THE ART OF COFFEE: BALZAC’S COFFEE ROASTERS
BY CHRIS TIESSEN
‘The story of my business is the story of coffee,’ notes Founder and President of Balzac’s Coffee Roasters, Diana Olsen. We are sitting at a two-seater inside her Guelph location. It’s a favourite destination of mine: located at the foot of downtown Guelph just across from the farmers’ market to the east and Guelph’s landmark basilica, the Church of Our Lady, to the north. In the middle of it all. ‘Of course,’ I respond, while wondering how I’m going to focus this story on coffee when I’ve already planned to write about something else.
I know the coffee is great. Amazing, really. But I want to write about the posters – those distinct pieces of artwork created for each Balzac’s coffee shop, posters that help establish unique ‘identities’ for every location while allowing the company’s overall aesthetic brand to remain consistent. And identifiable. Invoking the coffeehouses of nineteenth-century Paris.
‘We’ll talk coffee, of course,’ I offer. ‘But first – tell me about the posters.’ I’m looking across the beautifully-appointed space with its massive wood counters, exquisitely-detailed floor, central harvest table, to the poster artwork created for this Guelph location. It’s been executed from the perspective of a Balzac’s customer (tourist? Guelph resident? university student?) writing a postcard to someone special. The cursive script on the poster reads: ‘With love, for coffee, from the Royal City.’ The poster features local landmarks. ‘I chose to include the Gryphon [a landmark sculpture located on the edge of campus at Gordon and Stone] because I absolutely adore it,’ Diana says. ‘And the beautiful church because it screams Guelph – and you can see it from this location.’
‘After completing the poster, we actually tried to figure out how to perfect a latte art icon for the Guelph location – as a sort of signature,’ Diana says. Before me, on the table, waiting to be enjoyed, is my freshly-brewed latte, inscribed in latte art with a crown representing Guelph – the Royal City.
Diana’s sense of history and place, along with her intricate attention to detail, runs through the Balzac’s business model. ‘I’ve always collected vintage coffee ephemera – tins, advertisements, old coffee posters,’ she says. (Indeed, all Balzac’s locations feature original vintage coffee collectibles.)

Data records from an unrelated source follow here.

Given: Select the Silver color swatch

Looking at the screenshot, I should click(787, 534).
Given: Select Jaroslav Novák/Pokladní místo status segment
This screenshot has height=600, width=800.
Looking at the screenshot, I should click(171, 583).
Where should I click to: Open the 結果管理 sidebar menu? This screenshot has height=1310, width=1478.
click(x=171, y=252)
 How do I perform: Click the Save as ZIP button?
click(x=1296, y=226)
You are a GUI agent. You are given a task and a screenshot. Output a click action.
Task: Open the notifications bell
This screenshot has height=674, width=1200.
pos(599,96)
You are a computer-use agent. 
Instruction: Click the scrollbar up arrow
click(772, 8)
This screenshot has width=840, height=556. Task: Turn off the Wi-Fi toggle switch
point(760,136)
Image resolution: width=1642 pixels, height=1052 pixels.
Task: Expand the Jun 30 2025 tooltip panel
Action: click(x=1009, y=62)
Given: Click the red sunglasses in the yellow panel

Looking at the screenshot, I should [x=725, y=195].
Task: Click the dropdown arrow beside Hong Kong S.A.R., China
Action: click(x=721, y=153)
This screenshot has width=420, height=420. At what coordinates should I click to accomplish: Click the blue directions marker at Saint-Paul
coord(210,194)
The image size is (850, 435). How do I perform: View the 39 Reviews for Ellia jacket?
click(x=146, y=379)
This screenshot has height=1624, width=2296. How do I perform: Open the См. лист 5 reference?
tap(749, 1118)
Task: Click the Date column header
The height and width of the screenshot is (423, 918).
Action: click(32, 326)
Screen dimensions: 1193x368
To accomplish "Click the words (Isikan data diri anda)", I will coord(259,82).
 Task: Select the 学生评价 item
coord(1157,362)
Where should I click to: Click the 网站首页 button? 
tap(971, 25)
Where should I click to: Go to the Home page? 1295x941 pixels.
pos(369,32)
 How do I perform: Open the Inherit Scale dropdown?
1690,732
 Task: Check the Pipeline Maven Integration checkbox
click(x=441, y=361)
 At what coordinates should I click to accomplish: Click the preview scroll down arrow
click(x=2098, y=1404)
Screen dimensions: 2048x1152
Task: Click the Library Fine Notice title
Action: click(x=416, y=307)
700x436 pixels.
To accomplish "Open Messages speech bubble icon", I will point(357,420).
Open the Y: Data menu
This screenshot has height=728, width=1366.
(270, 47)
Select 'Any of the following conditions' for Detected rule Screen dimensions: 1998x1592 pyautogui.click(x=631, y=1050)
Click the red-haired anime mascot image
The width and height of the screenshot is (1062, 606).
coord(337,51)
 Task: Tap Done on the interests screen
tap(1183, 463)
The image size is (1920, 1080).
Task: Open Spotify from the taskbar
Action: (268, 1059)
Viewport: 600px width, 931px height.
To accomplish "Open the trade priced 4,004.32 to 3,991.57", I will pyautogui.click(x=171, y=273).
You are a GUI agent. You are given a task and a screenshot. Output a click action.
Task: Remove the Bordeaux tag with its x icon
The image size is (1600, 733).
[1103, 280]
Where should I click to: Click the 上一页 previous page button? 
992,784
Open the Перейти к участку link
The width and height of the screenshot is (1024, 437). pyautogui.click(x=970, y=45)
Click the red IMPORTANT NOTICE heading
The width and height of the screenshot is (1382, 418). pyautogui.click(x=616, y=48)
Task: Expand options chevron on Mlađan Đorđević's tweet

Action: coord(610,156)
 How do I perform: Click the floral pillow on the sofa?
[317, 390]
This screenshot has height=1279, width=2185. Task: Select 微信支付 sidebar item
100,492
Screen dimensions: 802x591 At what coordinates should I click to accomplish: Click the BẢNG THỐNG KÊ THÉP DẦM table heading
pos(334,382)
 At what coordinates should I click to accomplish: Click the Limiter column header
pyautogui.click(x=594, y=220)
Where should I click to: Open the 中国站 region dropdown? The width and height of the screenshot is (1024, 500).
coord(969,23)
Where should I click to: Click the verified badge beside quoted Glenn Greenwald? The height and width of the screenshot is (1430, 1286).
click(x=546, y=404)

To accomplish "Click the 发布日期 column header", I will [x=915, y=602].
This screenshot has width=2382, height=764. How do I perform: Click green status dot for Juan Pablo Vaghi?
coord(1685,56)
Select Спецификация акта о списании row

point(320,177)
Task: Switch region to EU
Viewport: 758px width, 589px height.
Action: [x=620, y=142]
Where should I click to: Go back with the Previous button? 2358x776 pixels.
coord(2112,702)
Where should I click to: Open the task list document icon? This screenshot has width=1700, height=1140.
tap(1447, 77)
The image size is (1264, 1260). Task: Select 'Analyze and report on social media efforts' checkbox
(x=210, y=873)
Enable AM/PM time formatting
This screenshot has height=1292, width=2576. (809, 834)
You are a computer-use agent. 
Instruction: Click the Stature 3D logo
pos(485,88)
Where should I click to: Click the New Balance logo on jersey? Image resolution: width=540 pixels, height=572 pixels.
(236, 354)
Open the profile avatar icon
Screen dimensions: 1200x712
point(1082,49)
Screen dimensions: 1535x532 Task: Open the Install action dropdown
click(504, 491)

I turn our attention to the poster at Kitchener’s Tannery District location. It features a cow (ostensibly) sitting outside The Tannery, drinking a steaming coffee, reading the newspaper. And sporting a scarf, beret and shades. I see the connection between cow and tannery easily enough. ‘But what’s up with his get-up?’ I ask. Without skipping a beat, Diana replies: ‘It’s John Mookovich.’ Then she explains: ‘A number of years ago, actor John Malkovich was filming in Toronto. Each day he’d visit our Distillery location dressed in a scarf, beret and shades. And he’d sit outside, read the paper and enjoy a Balzac’s coffee. When we were opening in The Tannery,’ she adds, ‘this image of John kept coming back to me. After all, The Tannery is in a sense Kitchener’s version of Toronto’s Distillery District. And so we had to put John Malkovich – as Mookovich – on the poster.’
Local. Specific. Playful. Yorick’s skull, held by Shakespeare’s Hamlet, dominates the Stratford poster, for example. And Waterloo. Well, this one, at time of publication, has yet to be finished. ‘I’ve brought a preliminary sketch with me, though,’ Diana notes. A sketch by her. Then a draft of the poster for her new Balzac’s Kingston location by Alayna Paquette – the artist who has transformed all of Diana’s poster ideas, sketches, into final artwork.
I imagine gathering up these sketches to begin my own collection of coffee ephemera. But Diana changes the subject: ‘So let’s talk coffee.’
Talk turns to single origin beans as Balzac’s Director of Coffee, Will Thorburn, joins us. And blends. And experimenting with small quantities of fresh beans seasonally-sourced, from across the globe. And the business’s trademarked marble blend roasts, in which three different beans are roasted to three different darknesses and then blended together. Coffee and coffee lore. The fact that Balzac’s Blend was concocted based on the writings of Honore de Balzac, for example, who wrote down recipes reflecting his favourite – homemade – blends.
It’s fascinating stuff. A peek into another small universe. What Diana and Will accomplish with Balzac’s coffee is luscious and artful. Still my mind lingers on poster designs. And coffee ephemera. And other categories that lend a whole new meaning to ‘the art of coffee.’